WORK ORDER: Your task is to copy the stretch of lines in the records below that begins with the line containing "Click the Подробнее link in popup" and ends with the line containing "Task: Click the star icon next to template", exactly as written, with nothing added.

(Pixel coordinate grounding data)
※ ※ ※

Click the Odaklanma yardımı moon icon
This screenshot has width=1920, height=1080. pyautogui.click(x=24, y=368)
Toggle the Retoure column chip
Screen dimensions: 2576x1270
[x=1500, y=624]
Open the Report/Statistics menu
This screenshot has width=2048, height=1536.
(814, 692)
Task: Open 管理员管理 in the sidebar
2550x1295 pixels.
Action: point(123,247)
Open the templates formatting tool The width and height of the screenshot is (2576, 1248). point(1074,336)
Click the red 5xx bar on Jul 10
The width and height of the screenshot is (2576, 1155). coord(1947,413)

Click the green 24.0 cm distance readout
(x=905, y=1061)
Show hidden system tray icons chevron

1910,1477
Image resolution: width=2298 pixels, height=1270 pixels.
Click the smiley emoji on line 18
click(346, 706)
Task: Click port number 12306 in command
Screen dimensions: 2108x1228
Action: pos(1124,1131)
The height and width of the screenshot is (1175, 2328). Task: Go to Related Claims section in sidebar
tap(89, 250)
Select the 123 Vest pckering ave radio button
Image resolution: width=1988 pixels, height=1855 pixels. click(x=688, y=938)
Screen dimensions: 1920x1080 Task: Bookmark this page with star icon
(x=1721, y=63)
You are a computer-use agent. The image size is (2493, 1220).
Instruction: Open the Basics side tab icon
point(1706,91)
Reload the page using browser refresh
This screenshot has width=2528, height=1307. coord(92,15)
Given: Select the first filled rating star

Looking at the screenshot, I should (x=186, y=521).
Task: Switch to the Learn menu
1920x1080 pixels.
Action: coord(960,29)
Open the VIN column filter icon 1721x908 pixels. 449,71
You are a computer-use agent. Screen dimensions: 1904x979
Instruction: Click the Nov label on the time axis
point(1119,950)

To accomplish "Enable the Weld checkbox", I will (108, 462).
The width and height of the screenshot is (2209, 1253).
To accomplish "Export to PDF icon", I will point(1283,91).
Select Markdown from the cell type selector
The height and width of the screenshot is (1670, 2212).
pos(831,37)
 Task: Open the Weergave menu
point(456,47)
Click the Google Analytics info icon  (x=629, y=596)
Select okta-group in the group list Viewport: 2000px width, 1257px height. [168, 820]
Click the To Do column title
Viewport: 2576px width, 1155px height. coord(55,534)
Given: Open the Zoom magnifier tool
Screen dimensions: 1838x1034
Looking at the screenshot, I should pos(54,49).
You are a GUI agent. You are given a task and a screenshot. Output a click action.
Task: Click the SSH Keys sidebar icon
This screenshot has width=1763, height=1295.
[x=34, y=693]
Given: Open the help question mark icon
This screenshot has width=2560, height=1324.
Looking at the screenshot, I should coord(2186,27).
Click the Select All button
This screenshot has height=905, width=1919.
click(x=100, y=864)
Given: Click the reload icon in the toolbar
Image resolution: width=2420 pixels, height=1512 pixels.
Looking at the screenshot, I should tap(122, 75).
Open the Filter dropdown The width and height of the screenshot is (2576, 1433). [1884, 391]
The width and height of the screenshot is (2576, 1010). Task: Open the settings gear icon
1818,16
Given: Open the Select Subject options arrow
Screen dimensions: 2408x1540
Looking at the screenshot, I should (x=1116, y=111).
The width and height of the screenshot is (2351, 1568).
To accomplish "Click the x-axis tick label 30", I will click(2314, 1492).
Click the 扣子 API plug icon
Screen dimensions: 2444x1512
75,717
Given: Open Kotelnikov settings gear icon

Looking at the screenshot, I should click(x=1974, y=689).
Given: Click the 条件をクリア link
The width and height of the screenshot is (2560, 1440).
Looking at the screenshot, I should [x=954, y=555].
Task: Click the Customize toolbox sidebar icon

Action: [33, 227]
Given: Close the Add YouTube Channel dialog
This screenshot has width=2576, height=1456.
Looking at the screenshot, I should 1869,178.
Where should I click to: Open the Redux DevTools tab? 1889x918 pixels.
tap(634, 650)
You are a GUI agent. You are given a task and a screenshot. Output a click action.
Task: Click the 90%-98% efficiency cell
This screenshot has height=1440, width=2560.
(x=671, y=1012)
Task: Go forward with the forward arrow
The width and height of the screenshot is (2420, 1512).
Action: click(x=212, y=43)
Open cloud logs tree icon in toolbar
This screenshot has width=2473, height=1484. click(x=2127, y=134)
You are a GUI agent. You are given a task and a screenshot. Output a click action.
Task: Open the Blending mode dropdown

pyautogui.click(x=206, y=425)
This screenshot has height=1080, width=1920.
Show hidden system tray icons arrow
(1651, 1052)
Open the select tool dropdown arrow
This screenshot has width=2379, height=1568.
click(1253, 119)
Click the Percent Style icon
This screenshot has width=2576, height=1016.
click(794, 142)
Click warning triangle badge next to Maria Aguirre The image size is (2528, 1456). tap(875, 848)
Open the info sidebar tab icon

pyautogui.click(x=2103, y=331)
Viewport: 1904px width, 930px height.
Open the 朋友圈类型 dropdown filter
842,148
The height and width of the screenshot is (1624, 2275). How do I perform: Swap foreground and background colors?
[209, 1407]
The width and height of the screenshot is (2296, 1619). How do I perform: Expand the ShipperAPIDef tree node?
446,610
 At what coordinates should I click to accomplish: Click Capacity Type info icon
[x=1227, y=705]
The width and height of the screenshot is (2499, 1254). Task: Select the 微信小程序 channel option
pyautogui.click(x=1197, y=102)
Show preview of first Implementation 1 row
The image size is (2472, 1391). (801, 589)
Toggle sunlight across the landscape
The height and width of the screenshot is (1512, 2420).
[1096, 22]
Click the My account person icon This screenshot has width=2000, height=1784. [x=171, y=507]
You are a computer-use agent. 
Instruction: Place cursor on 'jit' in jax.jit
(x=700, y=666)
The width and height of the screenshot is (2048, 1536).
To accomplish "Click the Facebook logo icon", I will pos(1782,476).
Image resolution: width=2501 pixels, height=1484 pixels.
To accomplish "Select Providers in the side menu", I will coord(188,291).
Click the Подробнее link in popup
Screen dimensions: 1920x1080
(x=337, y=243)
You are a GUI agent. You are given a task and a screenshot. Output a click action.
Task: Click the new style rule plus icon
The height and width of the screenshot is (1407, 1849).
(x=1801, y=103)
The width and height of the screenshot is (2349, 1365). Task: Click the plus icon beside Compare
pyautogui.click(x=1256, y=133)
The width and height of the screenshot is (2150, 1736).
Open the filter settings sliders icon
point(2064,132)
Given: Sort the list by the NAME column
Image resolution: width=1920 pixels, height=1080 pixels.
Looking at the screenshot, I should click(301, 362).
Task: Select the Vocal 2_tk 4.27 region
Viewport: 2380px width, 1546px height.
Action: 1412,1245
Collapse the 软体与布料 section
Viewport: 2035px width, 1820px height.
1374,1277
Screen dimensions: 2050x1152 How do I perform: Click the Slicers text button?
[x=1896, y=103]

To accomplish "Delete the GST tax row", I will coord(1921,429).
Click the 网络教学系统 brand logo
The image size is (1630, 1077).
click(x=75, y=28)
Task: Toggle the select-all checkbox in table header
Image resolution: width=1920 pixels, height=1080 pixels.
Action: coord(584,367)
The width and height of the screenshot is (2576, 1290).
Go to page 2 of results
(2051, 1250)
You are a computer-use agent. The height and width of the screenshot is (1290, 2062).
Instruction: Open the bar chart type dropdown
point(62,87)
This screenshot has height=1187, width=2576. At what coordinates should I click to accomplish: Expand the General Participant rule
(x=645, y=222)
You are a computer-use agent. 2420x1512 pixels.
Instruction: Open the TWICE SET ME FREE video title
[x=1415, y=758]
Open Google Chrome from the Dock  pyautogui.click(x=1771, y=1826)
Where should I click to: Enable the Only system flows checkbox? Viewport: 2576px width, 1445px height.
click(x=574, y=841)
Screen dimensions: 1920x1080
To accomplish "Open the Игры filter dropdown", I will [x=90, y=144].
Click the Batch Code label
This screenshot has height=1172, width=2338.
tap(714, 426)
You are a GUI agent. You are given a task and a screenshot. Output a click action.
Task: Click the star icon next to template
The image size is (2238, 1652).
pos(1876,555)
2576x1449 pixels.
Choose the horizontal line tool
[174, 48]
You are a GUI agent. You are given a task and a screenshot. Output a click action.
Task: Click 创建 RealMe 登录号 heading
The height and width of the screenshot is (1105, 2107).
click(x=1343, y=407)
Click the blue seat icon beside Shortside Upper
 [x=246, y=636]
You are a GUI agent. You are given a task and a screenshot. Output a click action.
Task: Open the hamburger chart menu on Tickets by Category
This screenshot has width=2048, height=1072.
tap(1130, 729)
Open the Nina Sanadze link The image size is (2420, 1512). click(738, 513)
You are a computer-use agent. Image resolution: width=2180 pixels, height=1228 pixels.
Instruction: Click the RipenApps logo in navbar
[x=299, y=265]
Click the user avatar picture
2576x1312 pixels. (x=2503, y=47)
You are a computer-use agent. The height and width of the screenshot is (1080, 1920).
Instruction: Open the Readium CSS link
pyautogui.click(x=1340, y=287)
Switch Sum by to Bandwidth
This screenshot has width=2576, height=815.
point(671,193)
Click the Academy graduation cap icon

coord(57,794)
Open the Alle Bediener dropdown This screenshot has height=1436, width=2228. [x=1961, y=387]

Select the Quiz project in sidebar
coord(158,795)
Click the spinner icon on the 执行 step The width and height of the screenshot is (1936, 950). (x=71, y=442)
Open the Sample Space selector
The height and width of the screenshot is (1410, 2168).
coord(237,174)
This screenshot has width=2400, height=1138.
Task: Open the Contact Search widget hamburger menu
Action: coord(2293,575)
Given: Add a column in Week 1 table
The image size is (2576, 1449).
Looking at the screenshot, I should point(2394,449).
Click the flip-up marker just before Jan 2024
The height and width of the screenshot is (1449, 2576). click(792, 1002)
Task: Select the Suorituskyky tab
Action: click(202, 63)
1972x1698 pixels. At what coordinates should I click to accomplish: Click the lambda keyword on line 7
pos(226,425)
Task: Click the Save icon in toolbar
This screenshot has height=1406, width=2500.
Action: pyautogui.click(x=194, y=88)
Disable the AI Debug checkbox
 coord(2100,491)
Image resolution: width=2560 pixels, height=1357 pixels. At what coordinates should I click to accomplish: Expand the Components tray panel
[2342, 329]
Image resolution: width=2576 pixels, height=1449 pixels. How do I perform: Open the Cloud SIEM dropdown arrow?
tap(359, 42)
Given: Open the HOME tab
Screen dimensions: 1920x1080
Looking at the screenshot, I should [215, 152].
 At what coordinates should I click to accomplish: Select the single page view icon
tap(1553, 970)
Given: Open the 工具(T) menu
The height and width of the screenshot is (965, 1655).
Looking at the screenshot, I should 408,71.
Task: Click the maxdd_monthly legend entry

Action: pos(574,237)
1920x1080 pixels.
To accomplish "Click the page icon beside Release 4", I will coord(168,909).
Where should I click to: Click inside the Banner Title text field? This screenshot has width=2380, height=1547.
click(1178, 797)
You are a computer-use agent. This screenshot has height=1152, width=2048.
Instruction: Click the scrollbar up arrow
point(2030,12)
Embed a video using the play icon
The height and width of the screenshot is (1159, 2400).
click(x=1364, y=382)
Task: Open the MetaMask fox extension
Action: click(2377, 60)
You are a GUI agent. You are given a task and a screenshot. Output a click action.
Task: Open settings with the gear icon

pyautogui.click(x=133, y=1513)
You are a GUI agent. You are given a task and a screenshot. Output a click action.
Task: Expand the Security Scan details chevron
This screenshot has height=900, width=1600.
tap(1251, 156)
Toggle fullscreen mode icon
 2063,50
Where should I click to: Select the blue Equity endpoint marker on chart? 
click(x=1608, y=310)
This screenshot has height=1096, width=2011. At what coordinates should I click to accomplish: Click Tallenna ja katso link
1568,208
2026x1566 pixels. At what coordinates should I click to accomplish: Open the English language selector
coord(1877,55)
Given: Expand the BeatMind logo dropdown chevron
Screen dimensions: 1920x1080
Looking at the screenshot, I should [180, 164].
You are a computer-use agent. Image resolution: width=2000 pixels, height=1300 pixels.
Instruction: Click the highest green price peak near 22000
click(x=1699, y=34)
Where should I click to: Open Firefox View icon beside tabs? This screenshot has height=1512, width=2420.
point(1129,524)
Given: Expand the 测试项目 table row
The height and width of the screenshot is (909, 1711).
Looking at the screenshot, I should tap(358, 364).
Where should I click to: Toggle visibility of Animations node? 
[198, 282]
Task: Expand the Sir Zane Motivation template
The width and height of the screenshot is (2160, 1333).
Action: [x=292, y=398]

※ ※ ※

WRITTEN SOLUTION:
Click the Подробнее link in popup
Screen dimensions: 1920x1080
(x=337, y=243)
You are a GUI agent. You are given a task and a screenshot. Output a click action.
Task: Click the new style rule plus icon
The height and width of the screenshot is (1407, 1849).
(x=1801, y=103)
The width and height of the screenshot is (2349, 1365). Task: Click the plus icon beside Compare
pyautogui.click(x=1256, y=133)
The width and height of the screenshot is (2150, 1736).
Open the filter settings sliders icon
point(2064,132)
Given: Sort the list by the NAME column
Image resolution: width=1920 pixels, height=1080 pixels.
Looking at the screenshot, I should click(301, 362).
Task: Select the Vocal 2_tk 4.27 region
Viewport: 2380px width, 1546px height.
Action: 1412,1245
Collapse the 软体与布料 section
Viewport: 2035px width, 1820px height.
1374,1277
Screen dimensions: 2050x1152 How do I perform: Click the Slicers text button?
[x=1896, y=103]

To accomplish "Delete the GST tax row", I will coord(1921,429).
Click the 网络教学系统 brand logo
The image size is (1630, 1077).
click(x=75, y=28)
Task: Toggle the select-all checkbox in table header
Image resolution: width=1920 pixels, height=1080 pixels.
Action: coord(584,367)
The width and height of the screenshot is (2576, 1290).
Go to page 2 of results
(2051, 1250)
You are a computer-use agent. The height and width of the screenshot is (1290, 2062).
Instruction: Open the bar chart type dropdown
point(62,87)
This screenshot has height=1187, width=2576. At what coordinates should I click to accomplish: Expand the General Participant rule
(x=645, y=222)
You are a computer-use agent. 2420x1512 pixels.
Instruction: Open the TWICE SET ME FREE video title
[x=1415, y=758]
Open Google Chrome from the Dock  pyautogui.click(x=1771, y=1826)
Where should I click to: Enable the Only system flows checkbox? Viewport: 2576px width, 1445px height.
click(x=574, y=841)
Screen dimensions: 1920x1080
To accomplish "Open the Игры filter dropdown", I will [x=90, y=144].
Click the Batch Code label
This screenshot has height=1172, width=2338.
tap(714, 426)
You are a GUI agent. You are given a task and a screenshot. Output a click action.
Task: Click the star icon next to template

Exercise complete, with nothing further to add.